Please click on the thumbnails on the left to see
a more detailed description of each piece.
One of the biggest challenges of the game was the freedom of player movement and camera control. It was one of the major features of the game for the player to be able to move seamlessly in and out of an intricate interior in any mode of transportation. Therotically, we have to be able to stream from inside of a grocery shop filled with destructible props and allow the player to then jump into a car and speed 60mph down a straight road (or do any number of turns in a grid-city) for 30 blocks with long distance vista of important landmarks, and then crash into the store glass of another interactible interior.
Since this was the studio's first open world game, we had no existing tool set to deal with this type of data flow. Given the fluctuating workflow it was a supremely challenging environment for world art implmentation. The strict naming conventions and directory structure I helped ushered into our workflow later proved to be invaluable.
Little Italy
New York City was built mostly on a perfect grid. While we tried to remain faithful to the feel of long roads with far vistas, we had to build in some bends in the road in certain parts of town to control the data loading. In parts of Little Italy where there were heavily unique landmark assets, we would put in a nice bend like above. It is more fun to drive around curves too, won't you say? But that is the added difficulty of building a game on a real world city. How does one balance gameplay, technical constraints and the desire to showcase a faithful portrait of the landscape you're presenting?
Another nightscene of the game.
Collision in this game was another big challenge. We underestimated the need to tag various wall spaces for gameplay purposes. Every wall surface on the street and inside every interactive interior had to be tagged correctly for the proper player behavior to be signaled. There are hundreds of pieces of furniture in each interior. Ultimately I wrote a mel script that would generate the basic collision hull for each interior, which cut down our error rate and collision making time by a ton.
Brooklyn Heights
Here is another shot of the residential Brooklyn neighborhood, compared with a reference shot we took in Brooklyn. Given our very limiting technical constraints we actually achieved a relatively good fidelity of what the neighborhood feels like.
Brooklyn Heights
This is a residential part of Brooklyn. One of the main features of the game was that there would be no loading anytime from when the player goes from the street to inside an interior, or between different parts of the huge city. This design aspect constrained our static terrain to be very simplistic. Here in this screenshot, you can see that most of the backfrop buildings are very flat, however, when the game is in motion we realized that keeping it simple in fact helped player focus on the action of the gameplay.
One major regret I have about this that due to the newness of the game engine, our memory budgets were extremely constrained and thus we had to limit our texture variety of buildings to only a handful. It would have been helpful to investigate the possibility of tinting these limited textures to stretch the visual diversity.

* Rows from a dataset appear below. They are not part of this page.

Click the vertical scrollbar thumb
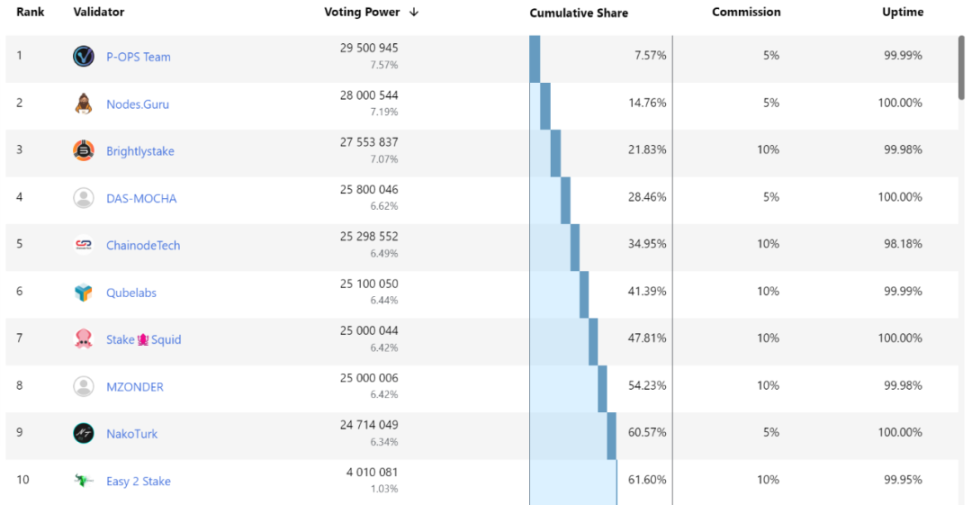coord(962,65)
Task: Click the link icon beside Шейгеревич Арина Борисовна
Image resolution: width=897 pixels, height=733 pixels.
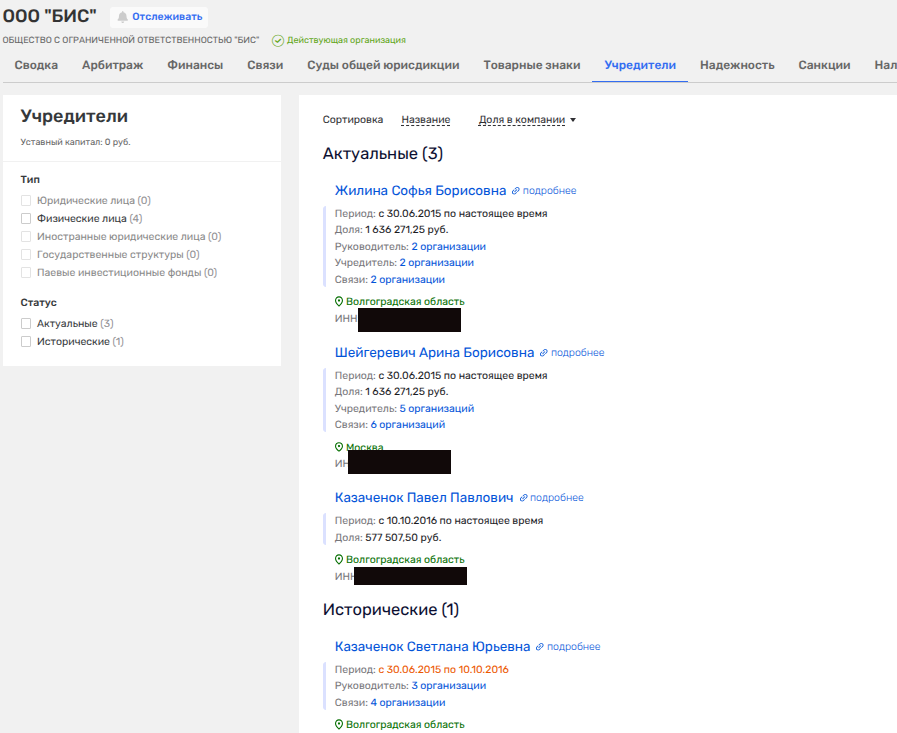Action: pos(544,353)
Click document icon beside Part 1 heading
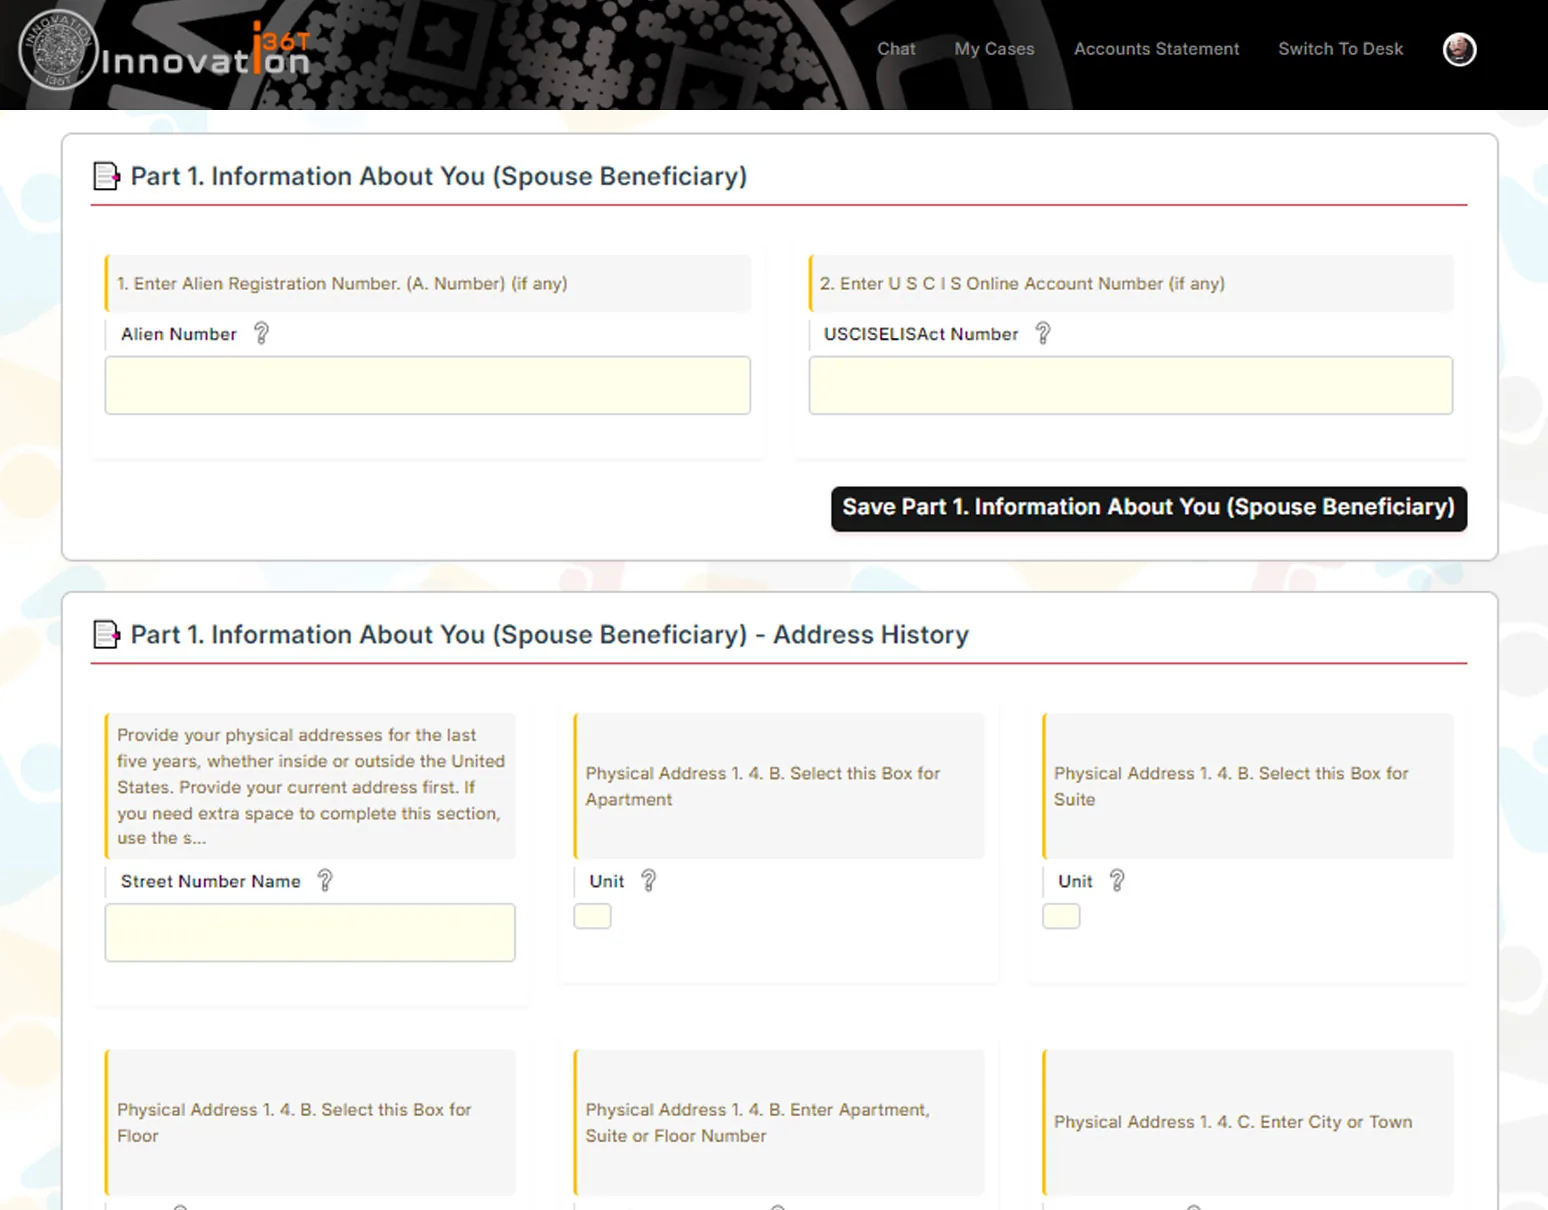The height and width of the screenshot is (1210, 1548). (x=106, y=176)
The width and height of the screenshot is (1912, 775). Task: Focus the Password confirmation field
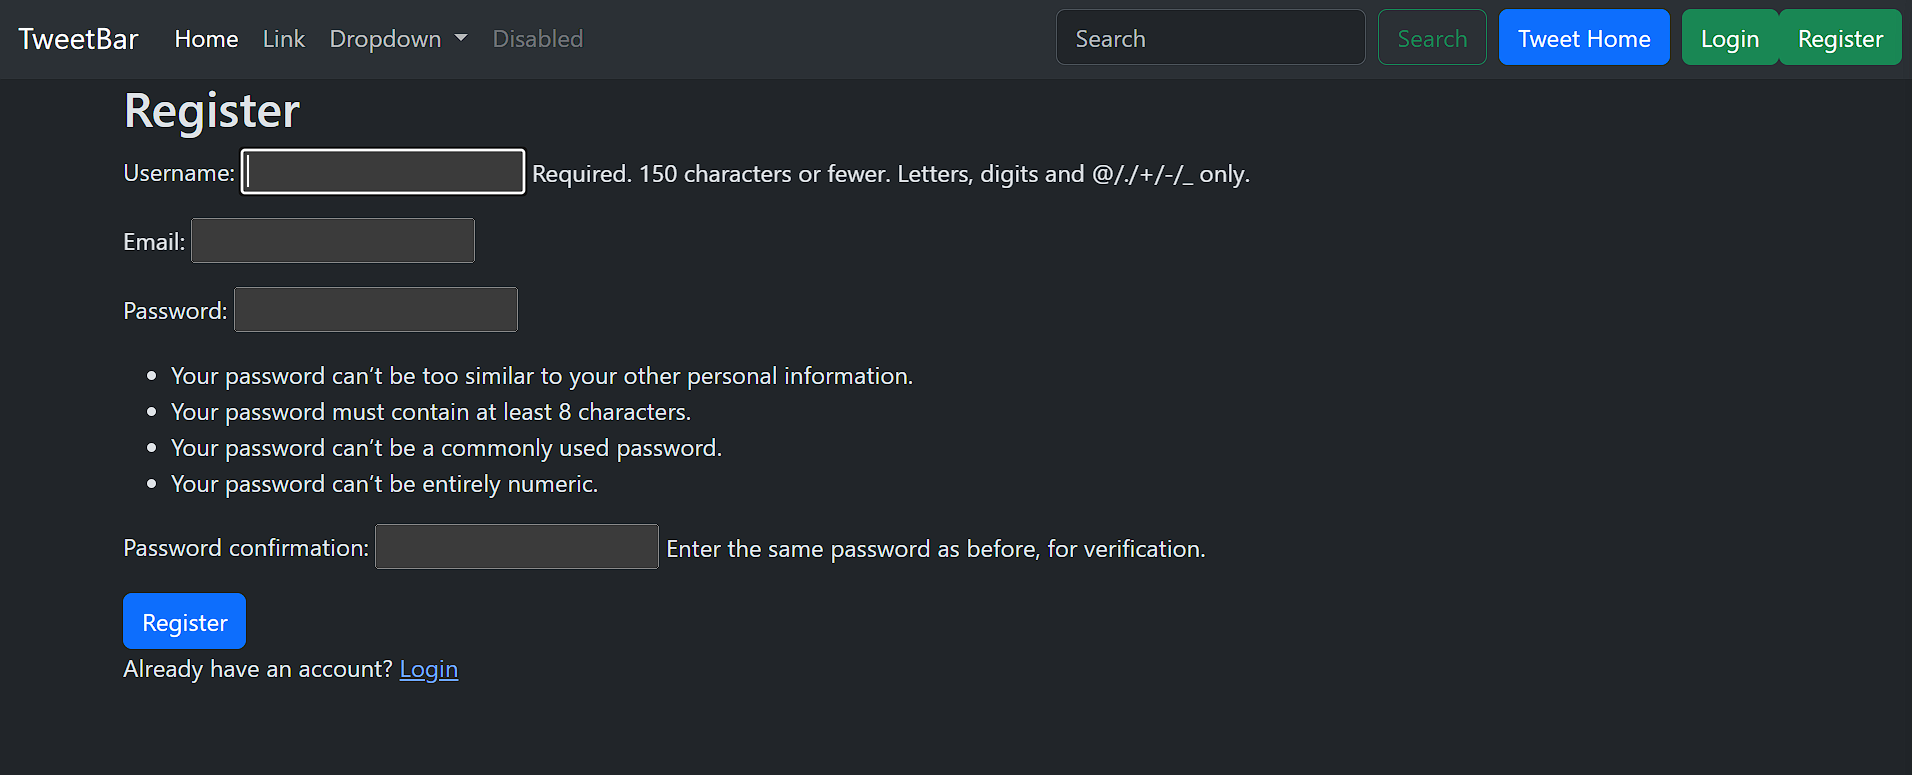[517, 546]
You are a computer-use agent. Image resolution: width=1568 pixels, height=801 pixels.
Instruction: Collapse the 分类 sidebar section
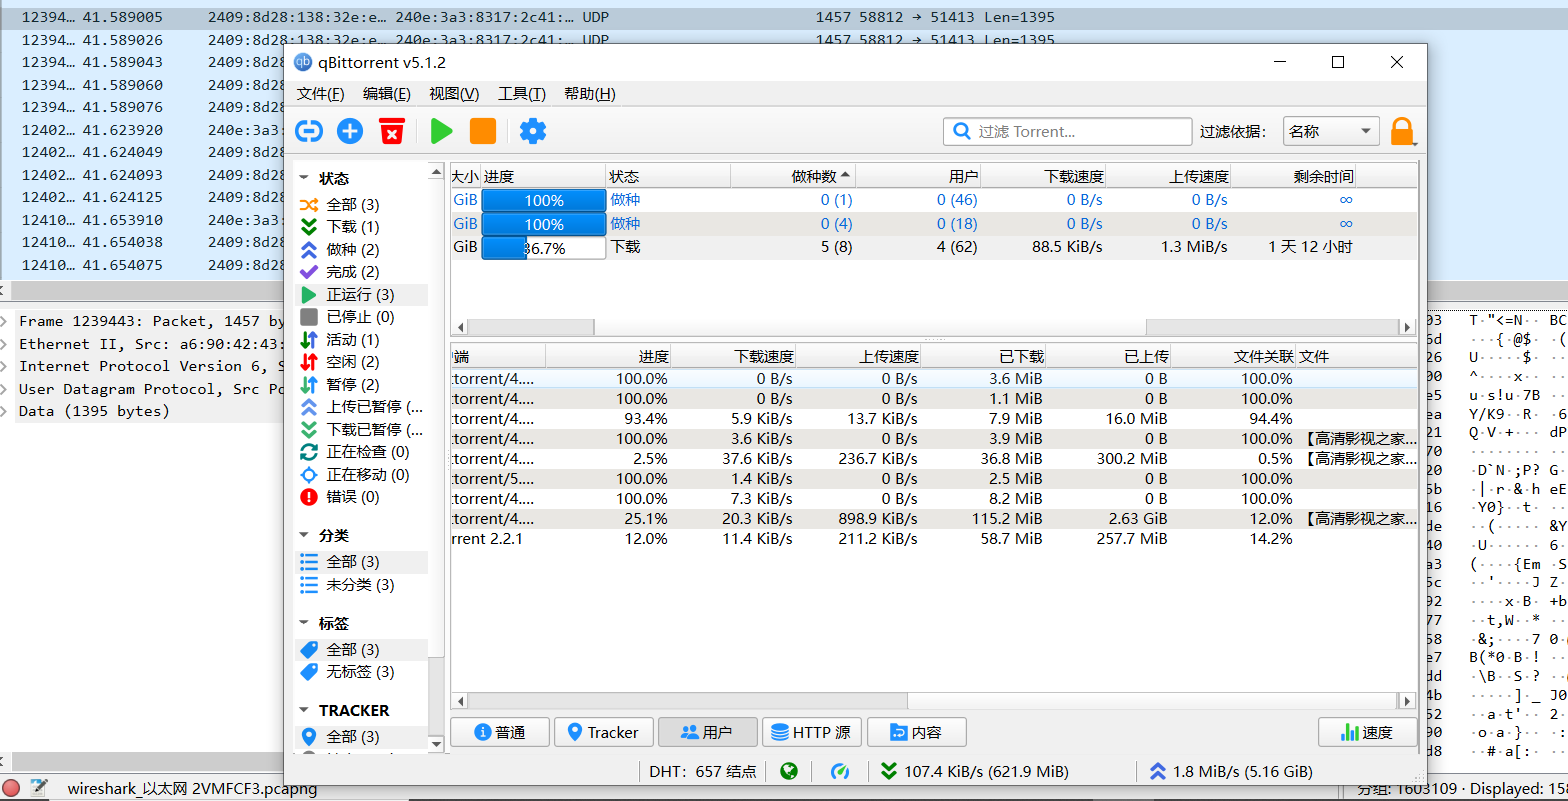tap(304, 535)
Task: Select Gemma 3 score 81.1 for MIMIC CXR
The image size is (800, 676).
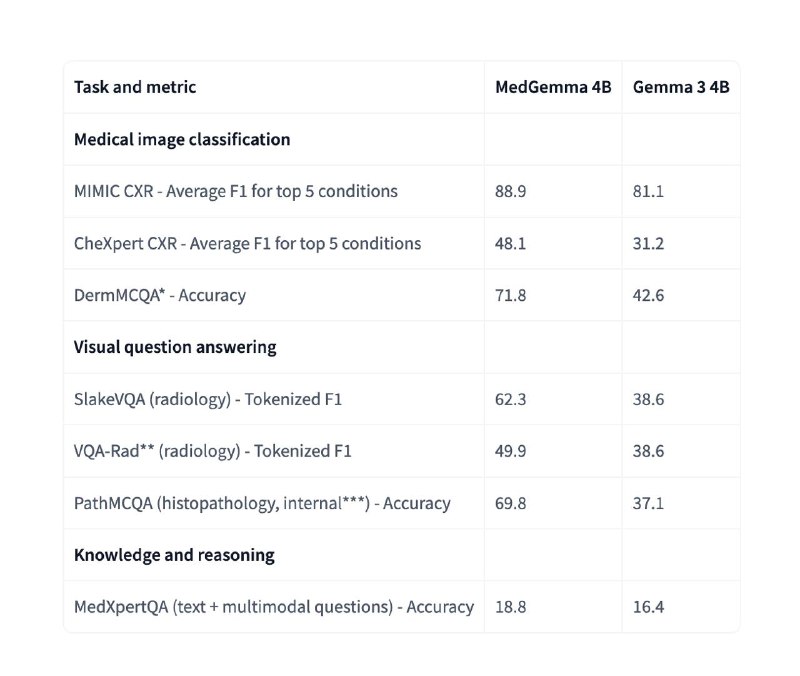Action: click(x=648, y=191)
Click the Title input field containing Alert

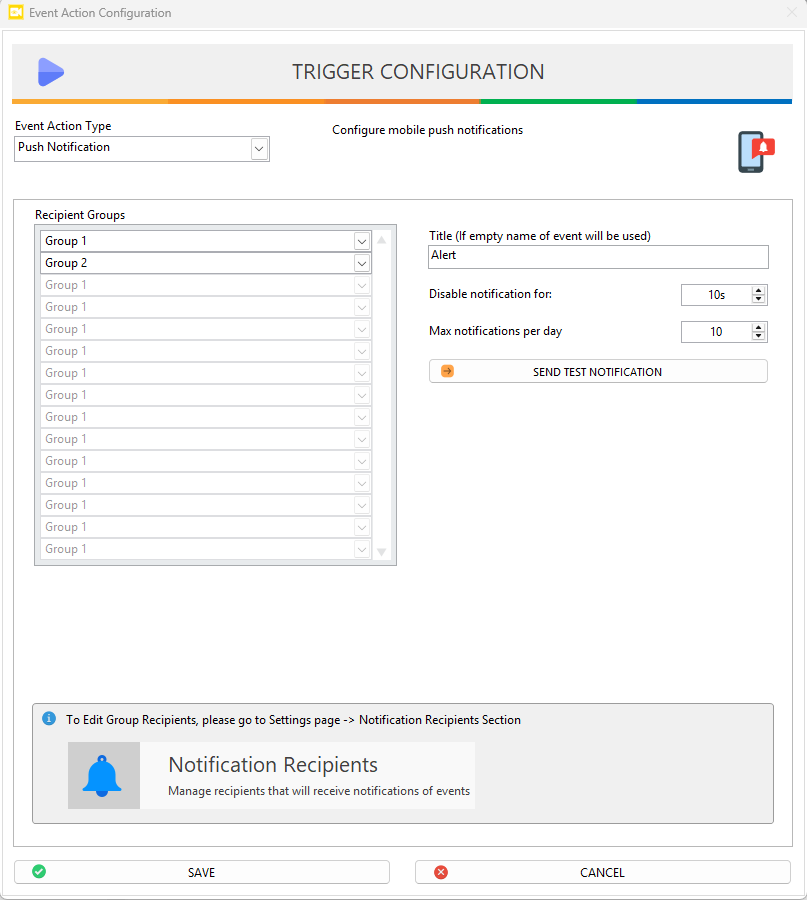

Another obvious eyesore is the extreme straight edge of the curb. Our roads are assembled using a different method than our buildings, and unforunately one of the downsides is that we have less control over each piece of road. In an ideal world, I would have loved to break up the straight line on the curb since I think the areas of transition is where the most detail should lie. Having a more natural, rugged transition from the road to the curb alone create a much more believable world.
Midtown - night scene
The godfather game design required a dynamic day-night cycle in the game. The night time cycle is achieved mostly through screen effects, however that alone will not be enough to make the city feel alive at night. Each building is then equipped with a "glow plane" which would illuminate by the time of day and would glow through the alpha-ed windows. During the day, the plane is gradually turned grey.
This is one of the few objects I got to model and texture in the earlier stages of the project. This radio is a reproduction of a popular
1940's style radio. This is a static in game model.
The elevated rail "the El" in Little Italy. Originally we proposed it as an alternate mode of transport (or teleportation) for the player. The feature was cut due to scheduling conflicts.
We kept the rail as a navigational landmark, and it proved to be very helpful in player navigation. In an open world game it is essential to try to provide big visible landmarks so player will not lose their way.
This is a set of barber chairs that were made originally for a rendered scene inside the barber shop. The model was then reduced further to become a static object in the game.
This section showcases some screenshots from The Godfather game, which is the first open-world type game EA has developed on the PS2/Xbox platform. I was the Lead World Modeler on the project and focused mostly in determing the many modeling methodologies in a new production process. My main task was to ensure that the all the work created by an in house team of about 20 world artists and other outsourced artwork would fit together like a jigsaw puzzle. As a result of this new development model, most of the work showcased here represent the collective work of the entire art team. Unless specifically noted, the credit is shared amongst many of my department.